* **DOCUMENT EXTRACT**:

Content starts

Background information
- Born: Timothy James Kirkpatrick June 11, 1978 (age 48) Palm Beach Gardens, Florida
- Genres: Alternative rock; art rock; emotional hardcore; hardcore punk; indie rock; melodic hardcore; metallic hardcore; post-hardcore; post-rock;
- Occupations: Drummer; musician; songwriter;
- Instrument: Drums;
- Years active: 1993–present
- Labels: Atlantic; Arkain; Boxcar; Cosmic Note; Demons Run Amok; Eulogy; Doghouse; Generic; Genet; Golf; Good Life; Howling Bull; Infectious; Initial; Intention; Mighty Atom; Salad Days; Shield; Toybox; Unity Worldwide; Uprising; Vagrant;
- Member of: As Friends Rust;
- Formerly of: Argentina; Bloodpact; Burgundy; Culture; Damien Done; Ithaca; Moments in Grace; Postcard Audio; Roosevelt; Shaft; Swayze; Tiger Mouth;

= Timothy Kirkpatrick =

American drummer

Timothy James Kirkpatrick (born June 11, 1978) is an American drummer. Originally from Palm Beach Gardens, Florida, Kirkpatrick played in punk band Shaft and emotional hardcore bands Roosevelt and Burgundy in his teens. After a brief stay in Ann Arbor, Michigan, where he played in the hardcore band Bloodpact, Kirkpatrick moved to Gainesville, Florida in 1997, and joined metallic hardcore band Culture and melodic hardcore band As Friends Rust, both with vocalist Damien Moyal.

Kirkpatrick next played in acoustic/indie rock musician Keith Welsh's live backing band, Tiger Mouth, art rock band Argentina, post-rock band Ithaca, and indie/alt-country band Swayze, all also based in Gainesville. He moved to St. Augustine, Florida in 2003 to join alternative rock/post-hardcore band Postcard Audio, which quickly changed name to Moments in Grace a month after his arrival.' Kirkpatrick rejoined As Friends Rust in 2008 when the band reformed, and collaborated with post-punk band Damien Done in 2016.

== Background ==
=== Shaft, Roosevelt, Burgundy and Bloodpact (1993–1997) ===

Kirkpatrick's first musical project was a punk band named Shaft in Palm Beach Gardens, Florida, which also included guitarist James Glayat. Following Shaft's dissolution, Kirkpatrick and Glayat together joined emotional hardcore band Roosevelt in October 1994. Roosevelt also included vocalist Timothy Shaner, guitarist Justin Shaner, and bass guitarist Christopher Irving; all three had previously played in the hardcore band Platform together.

Content ends

* **EXERCISE AIM**: Return the passage of the Timothy Kirkpatrick profile between "Kirkpatrick's first musical" and "band Platform together.", inclusive, with its wording unchanged.

* **PROVIDED DATA**:

Content starts

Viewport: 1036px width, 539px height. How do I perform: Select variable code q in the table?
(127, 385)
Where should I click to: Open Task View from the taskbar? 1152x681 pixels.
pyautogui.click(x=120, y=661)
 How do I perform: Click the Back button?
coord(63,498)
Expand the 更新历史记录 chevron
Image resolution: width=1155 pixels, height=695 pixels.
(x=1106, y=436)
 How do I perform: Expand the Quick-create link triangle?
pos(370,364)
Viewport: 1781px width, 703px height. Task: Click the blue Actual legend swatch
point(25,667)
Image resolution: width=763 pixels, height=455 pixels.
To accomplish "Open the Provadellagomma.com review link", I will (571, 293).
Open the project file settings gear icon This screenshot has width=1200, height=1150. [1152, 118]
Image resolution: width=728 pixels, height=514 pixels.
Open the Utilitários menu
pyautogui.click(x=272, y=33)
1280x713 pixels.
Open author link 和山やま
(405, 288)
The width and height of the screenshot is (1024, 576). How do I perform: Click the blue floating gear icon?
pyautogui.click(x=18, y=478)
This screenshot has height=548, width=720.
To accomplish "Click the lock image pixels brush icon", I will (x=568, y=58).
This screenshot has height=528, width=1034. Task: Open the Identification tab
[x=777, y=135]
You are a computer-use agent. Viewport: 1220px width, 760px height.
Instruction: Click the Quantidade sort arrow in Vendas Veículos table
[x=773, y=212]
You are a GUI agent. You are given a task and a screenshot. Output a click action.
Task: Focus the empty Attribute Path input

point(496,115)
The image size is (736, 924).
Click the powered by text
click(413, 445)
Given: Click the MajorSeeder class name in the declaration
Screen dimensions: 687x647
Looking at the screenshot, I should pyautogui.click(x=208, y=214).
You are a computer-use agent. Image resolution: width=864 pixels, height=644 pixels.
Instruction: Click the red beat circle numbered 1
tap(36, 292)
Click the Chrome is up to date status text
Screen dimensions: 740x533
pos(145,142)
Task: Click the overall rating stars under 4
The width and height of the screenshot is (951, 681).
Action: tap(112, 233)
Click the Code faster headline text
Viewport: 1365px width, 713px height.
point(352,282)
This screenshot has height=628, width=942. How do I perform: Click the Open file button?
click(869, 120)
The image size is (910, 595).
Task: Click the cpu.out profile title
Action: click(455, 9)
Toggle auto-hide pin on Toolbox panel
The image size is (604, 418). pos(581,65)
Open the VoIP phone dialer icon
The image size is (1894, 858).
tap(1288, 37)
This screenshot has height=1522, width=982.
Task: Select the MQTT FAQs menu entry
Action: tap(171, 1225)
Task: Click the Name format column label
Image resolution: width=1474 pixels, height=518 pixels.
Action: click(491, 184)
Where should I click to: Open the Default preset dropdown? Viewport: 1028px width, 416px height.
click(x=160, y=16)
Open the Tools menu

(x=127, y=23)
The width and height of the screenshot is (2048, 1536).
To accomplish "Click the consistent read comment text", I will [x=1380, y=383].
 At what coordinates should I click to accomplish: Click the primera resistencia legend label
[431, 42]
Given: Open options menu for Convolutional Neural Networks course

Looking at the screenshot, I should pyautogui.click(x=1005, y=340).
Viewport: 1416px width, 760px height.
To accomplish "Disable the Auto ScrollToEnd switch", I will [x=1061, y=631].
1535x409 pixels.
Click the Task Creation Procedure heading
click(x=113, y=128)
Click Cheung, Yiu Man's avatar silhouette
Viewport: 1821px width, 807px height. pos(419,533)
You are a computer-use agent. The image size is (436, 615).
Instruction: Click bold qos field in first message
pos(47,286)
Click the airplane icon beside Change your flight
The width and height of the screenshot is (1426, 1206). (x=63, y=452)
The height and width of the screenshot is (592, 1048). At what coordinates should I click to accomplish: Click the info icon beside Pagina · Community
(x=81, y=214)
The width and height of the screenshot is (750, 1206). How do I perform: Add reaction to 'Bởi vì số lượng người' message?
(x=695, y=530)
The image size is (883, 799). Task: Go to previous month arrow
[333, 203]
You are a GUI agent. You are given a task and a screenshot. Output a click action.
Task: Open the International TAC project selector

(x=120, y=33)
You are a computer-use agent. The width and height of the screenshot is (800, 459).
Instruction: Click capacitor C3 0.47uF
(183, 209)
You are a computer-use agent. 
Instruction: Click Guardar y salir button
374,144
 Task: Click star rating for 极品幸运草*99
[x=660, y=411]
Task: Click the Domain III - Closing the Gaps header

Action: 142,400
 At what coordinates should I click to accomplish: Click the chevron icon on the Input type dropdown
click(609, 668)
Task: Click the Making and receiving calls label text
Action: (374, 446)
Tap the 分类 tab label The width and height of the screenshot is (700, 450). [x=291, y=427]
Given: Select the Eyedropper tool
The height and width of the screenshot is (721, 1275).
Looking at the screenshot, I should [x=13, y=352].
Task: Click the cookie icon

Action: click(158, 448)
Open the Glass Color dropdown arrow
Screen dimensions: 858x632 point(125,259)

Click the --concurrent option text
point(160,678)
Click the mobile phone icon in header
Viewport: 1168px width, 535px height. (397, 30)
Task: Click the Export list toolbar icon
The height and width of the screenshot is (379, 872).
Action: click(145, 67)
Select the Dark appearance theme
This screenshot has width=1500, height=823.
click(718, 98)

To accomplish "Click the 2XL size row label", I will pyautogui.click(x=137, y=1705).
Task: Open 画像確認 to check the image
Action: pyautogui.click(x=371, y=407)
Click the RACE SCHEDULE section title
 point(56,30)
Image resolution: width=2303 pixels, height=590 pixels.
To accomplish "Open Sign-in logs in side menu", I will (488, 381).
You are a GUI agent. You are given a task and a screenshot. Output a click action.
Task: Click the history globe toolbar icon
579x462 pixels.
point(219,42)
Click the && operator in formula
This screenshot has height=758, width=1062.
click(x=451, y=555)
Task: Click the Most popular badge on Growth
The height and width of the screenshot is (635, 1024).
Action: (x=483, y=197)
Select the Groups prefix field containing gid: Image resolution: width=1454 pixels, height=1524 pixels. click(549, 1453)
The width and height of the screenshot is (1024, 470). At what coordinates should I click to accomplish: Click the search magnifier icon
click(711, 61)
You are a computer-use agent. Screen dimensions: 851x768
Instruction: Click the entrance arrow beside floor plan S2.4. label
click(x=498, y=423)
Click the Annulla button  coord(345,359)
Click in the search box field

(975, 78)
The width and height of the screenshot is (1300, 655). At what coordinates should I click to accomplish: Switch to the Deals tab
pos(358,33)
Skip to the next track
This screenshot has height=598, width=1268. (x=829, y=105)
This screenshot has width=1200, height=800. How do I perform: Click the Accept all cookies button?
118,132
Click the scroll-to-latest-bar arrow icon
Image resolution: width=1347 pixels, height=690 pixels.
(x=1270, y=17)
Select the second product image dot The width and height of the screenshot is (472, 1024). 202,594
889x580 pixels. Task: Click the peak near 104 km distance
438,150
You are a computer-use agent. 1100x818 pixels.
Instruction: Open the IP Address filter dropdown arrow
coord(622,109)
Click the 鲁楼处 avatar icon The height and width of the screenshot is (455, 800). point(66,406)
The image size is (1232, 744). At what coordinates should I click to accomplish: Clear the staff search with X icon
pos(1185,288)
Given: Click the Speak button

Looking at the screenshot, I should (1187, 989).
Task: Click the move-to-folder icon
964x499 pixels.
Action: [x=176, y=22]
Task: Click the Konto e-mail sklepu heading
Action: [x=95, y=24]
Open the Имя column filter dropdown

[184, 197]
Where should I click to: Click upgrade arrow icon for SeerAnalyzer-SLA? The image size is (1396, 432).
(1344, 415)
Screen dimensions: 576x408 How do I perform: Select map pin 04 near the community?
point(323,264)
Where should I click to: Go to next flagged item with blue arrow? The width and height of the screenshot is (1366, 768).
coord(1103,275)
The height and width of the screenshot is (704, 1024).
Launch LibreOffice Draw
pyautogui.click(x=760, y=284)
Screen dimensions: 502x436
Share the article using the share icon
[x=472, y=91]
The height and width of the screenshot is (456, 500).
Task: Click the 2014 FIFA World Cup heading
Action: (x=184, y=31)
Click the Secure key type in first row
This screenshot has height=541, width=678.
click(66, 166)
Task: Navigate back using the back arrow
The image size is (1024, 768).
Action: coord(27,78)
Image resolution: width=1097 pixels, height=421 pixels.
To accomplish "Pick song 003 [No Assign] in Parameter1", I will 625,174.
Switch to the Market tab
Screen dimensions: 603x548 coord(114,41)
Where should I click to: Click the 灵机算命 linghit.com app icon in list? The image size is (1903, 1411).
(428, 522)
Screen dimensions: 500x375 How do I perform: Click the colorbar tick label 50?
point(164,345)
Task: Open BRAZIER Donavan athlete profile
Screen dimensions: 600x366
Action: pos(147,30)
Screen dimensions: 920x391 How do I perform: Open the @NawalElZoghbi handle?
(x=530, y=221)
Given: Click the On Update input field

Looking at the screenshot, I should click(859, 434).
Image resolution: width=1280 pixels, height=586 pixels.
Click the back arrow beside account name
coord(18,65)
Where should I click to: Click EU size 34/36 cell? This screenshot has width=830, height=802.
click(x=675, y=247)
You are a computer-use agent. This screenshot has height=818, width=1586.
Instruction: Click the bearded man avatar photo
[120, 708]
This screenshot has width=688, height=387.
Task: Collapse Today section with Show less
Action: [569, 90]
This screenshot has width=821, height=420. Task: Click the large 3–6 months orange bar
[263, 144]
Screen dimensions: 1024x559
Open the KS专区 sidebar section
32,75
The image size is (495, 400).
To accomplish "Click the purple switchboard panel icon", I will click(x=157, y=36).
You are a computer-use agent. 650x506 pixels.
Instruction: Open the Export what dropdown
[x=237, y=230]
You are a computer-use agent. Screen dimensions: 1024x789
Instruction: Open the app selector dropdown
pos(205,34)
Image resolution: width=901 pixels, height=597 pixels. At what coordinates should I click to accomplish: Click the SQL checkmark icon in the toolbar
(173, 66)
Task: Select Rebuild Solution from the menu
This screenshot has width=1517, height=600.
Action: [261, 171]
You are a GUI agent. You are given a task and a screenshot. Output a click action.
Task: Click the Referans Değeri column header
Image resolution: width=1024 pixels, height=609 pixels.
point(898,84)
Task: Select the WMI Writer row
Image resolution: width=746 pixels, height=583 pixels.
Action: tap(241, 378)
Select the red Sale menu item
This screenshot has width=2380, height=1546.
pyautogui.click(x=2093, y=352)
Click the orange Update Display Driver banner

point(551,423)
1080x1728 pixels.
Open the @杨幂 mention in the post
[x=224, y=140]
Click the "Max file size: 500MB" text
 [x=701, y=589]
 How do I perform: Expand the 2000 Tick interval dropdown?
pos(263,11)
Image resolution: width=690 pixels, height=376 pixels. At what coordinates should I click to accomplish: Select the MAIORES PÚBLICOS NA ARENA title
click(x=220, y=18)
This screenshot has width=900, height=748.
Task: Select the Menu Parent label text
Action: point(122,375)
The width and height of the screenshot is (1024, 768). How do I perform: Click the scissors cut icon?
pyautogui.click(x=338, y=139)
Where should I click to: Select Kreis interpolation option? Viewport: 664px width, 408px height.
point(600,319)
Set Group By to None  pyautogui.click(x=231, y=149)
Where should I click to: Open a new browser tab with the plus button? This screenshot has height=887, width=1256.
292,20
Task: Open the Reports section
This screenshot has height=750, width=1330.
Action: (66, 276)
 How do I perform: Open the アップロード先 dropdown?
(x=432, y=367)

Content ends

* **WRITTEN RESPONSE**:
Kirkpatrick's first musical project was a punk band named Shaft in Palm Beach Gardens, Florida, which also included guitarist James Glayat. Following Shaft's dissolution, Kirkpatrick and Glayat together joined emotional hardcore band Roosevelt in October 1994. Roosevelt also included vocalist Timothy Shaner, guitarist Justin Shaner, and bass guitarist Christopher Irving; all three had previously played in the hardcore band Platform together.